Sabine Wespieser éditeur
Gyl ne donne plus de nouvelles, n’en a pas donné depuis longtemps. Rien n’indique que quelque chose cloche, mais, sans bien savoir pourquoi, Anne décide de prendre le transsibérien, de se rendre jusqu’à ce hameau près du lac Baïkal où son ancien compagnon s’est installé.

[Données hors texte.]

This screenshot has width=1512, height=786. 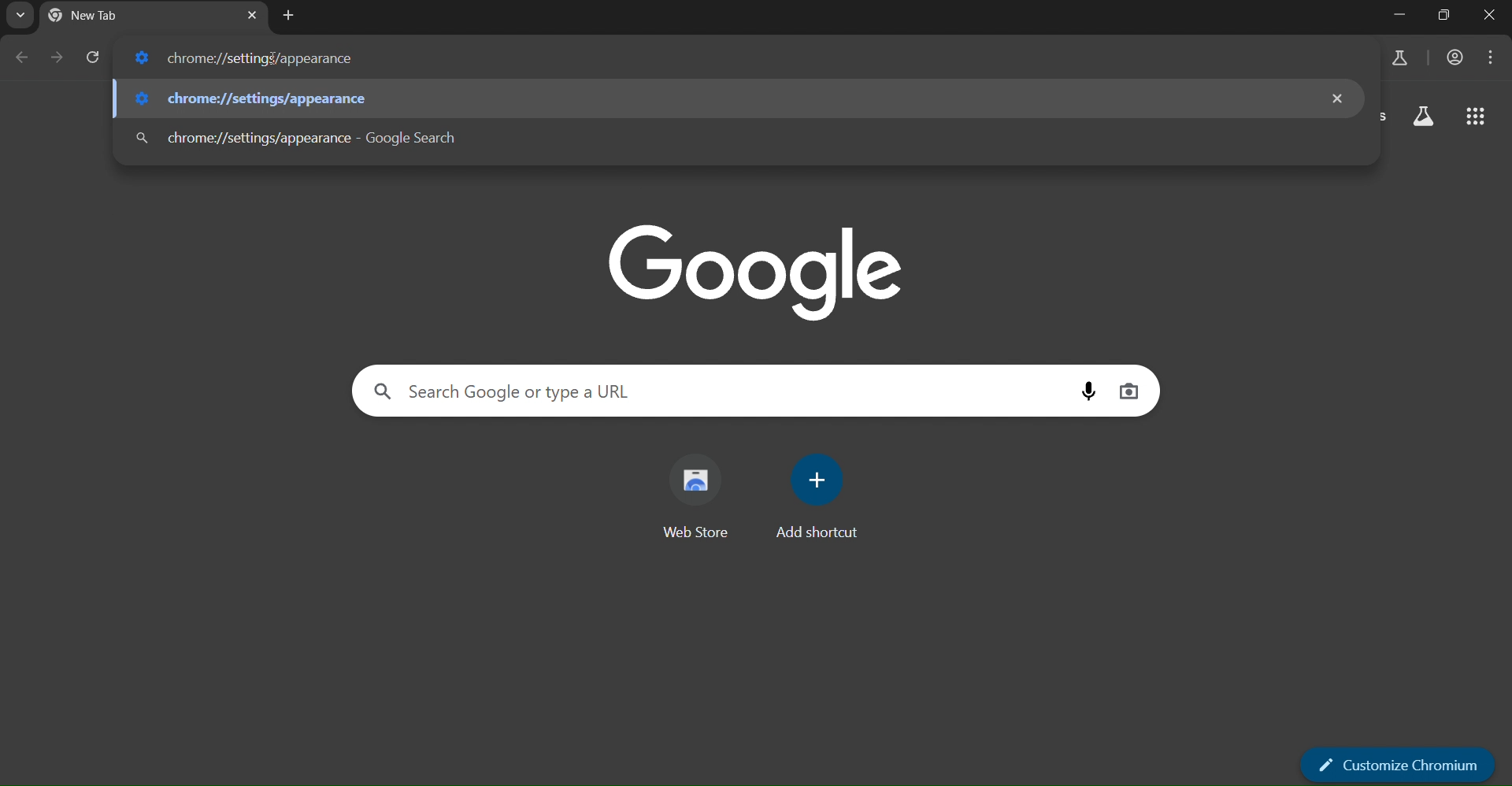 I want to click on search tabs, so click(x=20, y=15).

De l’autre côté de la vitre défilent les paysages glacés. Le voyage s’est imposé de lui-même. Les autres voyageurs prennent leurs aises, les mômes en pyjama piaillent après leurs mères, des Russes taiseux boivent du café dans la voiture-restaurant. Et dans cette roulante annexe de la Russie, baragouinant la langue de Dostoïevski, Anne ne pense qu’à Paris. Paris et sa voisine sur canapé rouge. Leurs heures de lecture ensemble, la vieille femme l’écoutant raconter les vies libres et éclatantes d’Olympe (de Gouges), de Marion (du Faouët), de Milena (Jesenska), féministes avant l’heure, amoureuses absolues, élevées au rang de légendes par ces deux amies – des légendes de bonne compagnie, devenues presque des intimes.
« Je cherchais à comprendre en quoi ce voyage était différent, je convenais qu’il n’était plus porté par ce qu’il l’avait initié mais par autre chose, quelque chose qui m’obligeait à admettre qu’il s’agissait de moi seule ». Loin de son pays, hors de sa langue maternelle, c’est en cherchant à rejoindre son passé que la narratrice prend conscience de ce qui la rend vivante aujourd’hui.
L’élégance domine l’ensemble : on ne déballe pas l’intimité du personnage, c’est mal élevé. Construit sans effets de manche, Le Canapé Rouge est imprégné de l’atmosphère cotonneuse du dépaysement passif et de la mélancolie douce du retour à soi.